O governo federal retém milhares de documentos produzidos por ministros
de Estado na ditadura militar (1964-1985), hoje fora do alcance imediato
de pesquisadores. É o que revela levantamento feito durante quatro
meses pela Folha, que visitou arquivos nos ministérios e copiou centenas de páginas.
O material inclui avisos, memorandos, ofícios, exposições de motivos e
telegramas produzidos pelas mais altas autoridades do regime militar,
incluindo os então ministros das três Forças Armadas, da Fazenda e da
Justiça.
Guardados em pelo menos nove órgãos federais em Brasília, esses papéis
não estão sob controle do Arquivo Nacional, que tem a tarefa de
catalogar e armazenar o acervo da ditadura, nem da Comissão da Verdade,
criada para investigar abusos contra os direitos humanos no período.

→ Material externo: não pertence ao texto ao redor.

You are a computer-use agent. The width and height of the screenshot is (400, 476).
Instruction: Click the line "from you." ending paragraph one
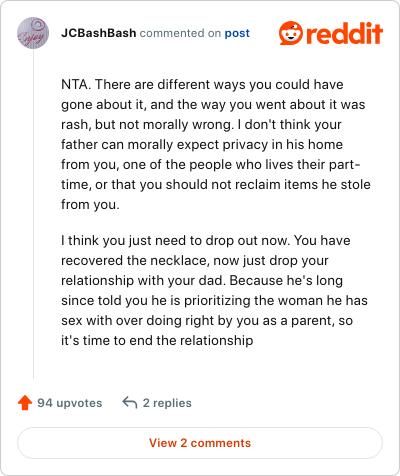[90, 204]
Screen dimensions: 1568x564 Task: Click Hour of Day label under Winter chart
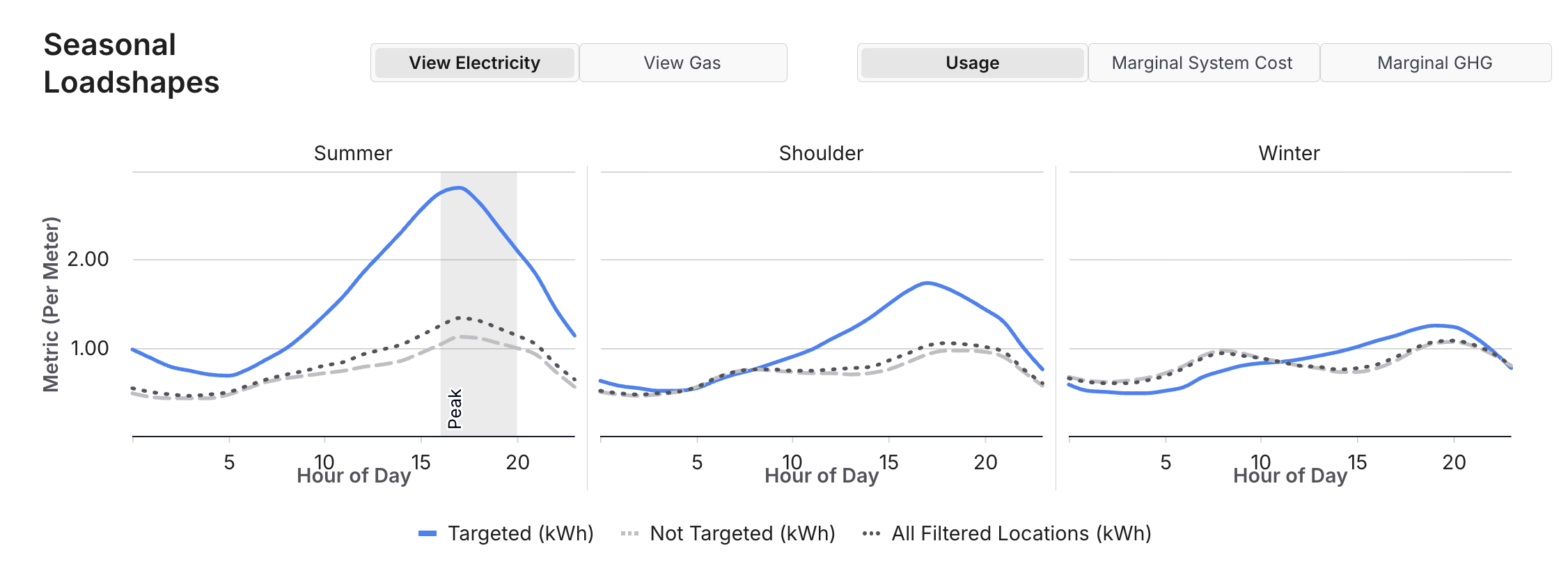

O acesso a esses documentos é dificultado por uma série de deficiências
dos ministérios. Alguns oferecem apenas alguns dias do mês para a
pesquisa. Em geral não há local adequado para a leitura dos papéis, com
exceção do Ministério das Relações Exteriores, que possui salas próprias
para pesquisadores.
A maioria dos órgãos exige que os pedidos fiquem restritos a certos
períodos de tempo, o que inviabiliza um acesso amplo ao acervo. Embora
tenha liberado o acesso a alguns papéis solicitados pela reportagem, o
Comando do Exército se recusou a autorizar uma visita ao seu arquivo,
alegando que se trata de uma "área de segurança".
O caso da Casa Civil da Presidência da República é o mais problemático. O
órgão reconheceu por escrito a existência de documentos produzidos na
década de 70 pelo então Gabinete Civil, que durante cinco anos, de 1974 a
1979, esteve nas mãos do general Golbery do Couto e Silva (1911-1987),
um dos cérebros do regime ditatorial.
Mas o ministério, atualmente sob a gestão da ministra Gleisi Hoffmann
(PT-PR), se recusou a permitir o acesso a qualquer documento, sob a
alegação de falta de pessoal e tempo para analisar os papéis e verificar
se incluíam "informação pessoal" que não pudesse ser divulgada.
A Folha recorreu contra a proibição apelando à CGU (Controladoria-Geral da União), que analisa o assunto desde o dia 14 de fevereiro.
A absoluta maioria dos documentos localizados pela reportagem não está
catalogada, não tem seu conteúdo descrito e não está plenamente
acessível à consulta do público.
O Comando da Aeronáutica reconheceu a existência de dezenas de caixas de
microfilmes. Num primeiro momento, a Aeronáutica autorizou a Folha a
examinar o material durante sessões de 50 minutos por semana, num
aparelho operado por um oficial do gabinete.
Após duas semanas, ficou evidente a inviabilidade da pesquisa. A
reportagem então solicitou cópia integral de uma lata de microfilme
marcada como "confidencial", com um número indeterminado de páginas. O
pedido foi feito em 17 de janeiro, e continua sem resposta até hoje.
Editoria de Arte/Folhapress | ||
FONTE:FOLHA.
A Folha descobriu quase por acaso a existência dessas coleções de
papéis. Desde junho do ano passado, a reportagem tenta localizar na
Esplanada dos Ministérios qualquer documento oficial que possa
esclarecer o que ocorreu na década de 70 com os índios
uaimiris-atroaris, no Amazonas. Indigenistas falam em 2.000 índios que
teriam sido mortos pelo Exército num intervalo de seis anos.
Em outubro passado, ao ser consultado se possuía papéis sobre os índios,
produzidos entre 1970 e 1976, o Ministério da Justiça respondeu que o
material desse período compreendia 120 volumes encadernados com cerca de
500 páginas cada um, cerca de 60 mil páginas no total. O ministério
informou que o material estava em salas do subsolo do prédio em que
funciona.
A resposta sugeriu a existência de outros arquivos semelhantes. A
reportagem então fez questionamentos com base na Lei de Acesso à
Informação a outros ministérios e órgãos federais que pudessem conter
material do gênero.
O tratamento do governo para esses papéis não é o mesmo dado a outros
documentos do período. O acervo do antigo SNI (Serviço Nacional de
Informações), que está no Arquivo Nacional, pode ser consultado sem
restrições, numa sala arejada e equipada com computadores.